S’agit-il d’un roman, d’un documentaire, d’une biographie ? A priori ça ne paraît pas compliqué et pourtant. Une biographie, n’est-elle pas quelque peu romancée lorsque l’auteur y ajoute un petit quelque chose de personnel ? Un roman qui comporte nombre de faits historiques réels, ne peut-il ressembler à un documentaire ? La question pourrait se poser pour « Les Bourgeois », même si la mention « roman » figure sur la couverture.
Et bien non, ce n’est pas ça. Bourgeois est le patronyme d’une famille… de bourgeois catholiques. L’histoire débute le 9 novembre 2013, jour du décès brutal de Jérôme à l’âge de quatre-vingts ans. Jérôme fait partie des dix enfants, huit garçons et deux filles de cette dynastie, pourrait-on dire. Comme souvent dans cette couche sociale ils sont tous dans l’armée, la marine, ont fait des études de médecine, de droit ou encore sont dans les affaires.
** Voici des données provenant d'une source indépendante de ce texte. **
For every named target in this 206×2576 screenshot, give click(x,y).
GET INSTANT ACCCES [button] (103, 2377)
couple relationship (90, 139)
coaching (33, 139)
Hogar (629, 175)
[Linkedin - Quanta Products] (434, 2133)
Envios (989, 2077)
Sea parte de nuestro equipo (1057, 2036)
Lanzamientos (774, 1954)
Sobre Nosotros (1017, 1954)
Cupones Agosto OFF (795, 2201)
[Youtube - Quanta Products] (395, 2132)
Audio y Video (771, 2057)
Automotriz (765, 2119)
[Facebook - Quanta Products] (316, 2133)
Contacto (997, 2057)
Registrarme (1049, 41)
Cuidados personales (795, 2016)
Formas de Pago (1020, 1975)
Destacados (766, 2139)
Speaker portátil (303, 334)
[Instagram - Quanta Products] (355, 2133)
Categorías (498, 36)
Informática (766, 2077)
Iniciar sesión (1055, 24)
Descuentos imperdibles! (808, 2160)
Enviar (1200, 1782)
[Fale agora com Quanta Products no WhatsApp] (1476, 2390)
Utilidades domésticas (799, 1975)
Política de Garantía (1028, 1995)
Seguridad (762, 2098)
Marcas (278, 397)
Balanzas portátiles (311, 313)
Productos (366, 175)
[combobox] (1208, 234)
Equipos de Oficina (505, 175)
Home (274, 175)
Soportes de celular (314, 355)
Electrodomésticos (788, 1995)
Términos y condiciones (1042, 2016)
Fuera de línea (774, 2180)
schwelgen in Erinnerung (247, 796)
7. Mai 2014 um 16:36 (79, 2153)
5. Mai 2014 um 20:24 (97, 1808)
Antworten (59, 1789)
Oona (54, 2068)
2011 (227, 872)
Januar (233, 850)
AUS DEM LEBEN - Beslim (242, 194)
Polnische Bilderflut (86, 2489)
Il s’agit presque d’un journal, chaque petite partie commençant par une date, mais un journal complètement démantelé et rassemblé à la va vite, sans ordre. Il n’y a là aucune chronologie, les dates sautant du coq à l’âne, enfin, je veux dire du présent au passé pour mieux revenir au présent via un passé plus proche. Vous suivez ? J’espère, car il faut parfois s’accrocher pour savoir où l’on en est, et, de notre époque, se retrouver en 1919 puis revenir à 2013 après avoir fait un crochet par la guerre d’Algérie (1956) ou encore le 8 novembre 1942, date à laquelle « …les Américains et les Anglais débarquaient en Afrique du Nord. » Bref, tout autant qu’une saga familiale il s’agit d’un balayage historique. De la petite histoire, mêlée à la grande, nous partageons pratiquement cent ans de hauts et de bas, de drames nationaux voire mondiaux, mais aussi personnels. L’auteure ne juge rien des faits et gestes de ces Bourgeois, ni de leurs idées. On ne ressent pas davantage de sa part quelconque empathie, elle qui joue presque plus à l’entomologiste qu’à la romancière.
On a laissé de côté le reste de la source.